Transit to Spain.

Once upon a time, a woman called Super Shuttle for a ride to the airport. For her 7:30 flight, they picked her up at 3:45. AM. It might not have been so bad, except Penwiper, distraught that yet another of her humans was leaving her (she had seen the suitcases in the hall), spent the entire night hitting said human in the face or, once shut out of the room, sitting and yowling loudly outside the door. So much for sleep.

I got the the airport three hours before the flight, and spent the time in the United Lounge. I deeply appreciate not having to hang out at the gate. I appreciated it even more when I had no access to a lounge in Montreal and …. spent three hours hanging out at the  gate.

Air Canada people are, like most Canadians, nice. Really nice. I would fly with them any time. (Unlike, say, another international airline who shall go unnamed but whose initials are “AF” and who are based at Charles de Gaulle International Airport.)

Montreal airport was nothing special, especially given that I spent three hours at the gate.

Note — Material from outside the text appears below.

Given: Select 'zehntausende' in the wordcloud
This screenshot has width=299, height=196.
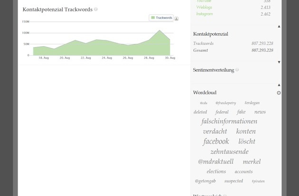Looking at the screenshot, I should click(x=229, y=152).
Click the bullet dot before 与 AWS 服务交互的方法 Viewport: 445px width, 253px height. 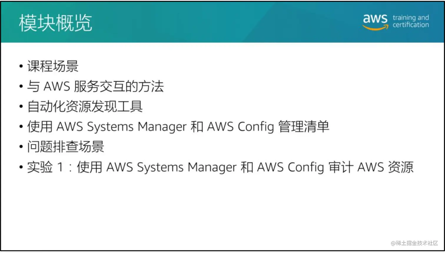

Next to the gate was a toy store. I kept saying “I’m too old for stuffed animals….I’m too old for stuffed animals…. I’m too old for….

IMG_0790

 

Damn.

I don’t have a name for the owl, other than Pride Owl. He (of course he’s a he) needs a better name.

The flight from Montreal was not bad — I had two seats to myself. I couldn’t sleep (I never sleep on airplanes), but I had noise-reducing headphones, a full phone battery, and soothing music on my iPhone. The trip went faster than I expected.

I often use mobility assistance in airports. Due to fibromyalgia, walking the distances required is a slow process,, especially given the luggage involved. I try to check most everything, but that still leaves me with a small carry on, a backpack, and medical equipment. (Twenty minute walks to the gate become 40 minute walks for me when my fibro kicks in.) If I have a luggage cart to lean on, the walks are less of a problem, but you don’t see luggage carts once you get through security.) One of the advantages is the ability to get through lines quickly.

When I got to Barcelona, there was no mobility assistance. No problem, I thought. I would just take a long time, but I could do this, as long as I didn’t have to stand too long. I hobbled the short walk to passport control. As I rounded the corner, I said to myself, “That’s not too bad.” Then I got closer, and saw the line snaked around another corner. “Hmmm.” I walked abound that corner so I could get to the line’s end and “Holy crap.” The line doubled back and forth several times. It was Space Mountain the week between Christmas and New Year’s. The only thing missing was a “You must be this tall to use this passport kiosk” sign.

So I stood and I stood and I stood some more. Quite unpleasant — painful, even — but I was in the same boat as everyone else. It was worth it to see Barcelona.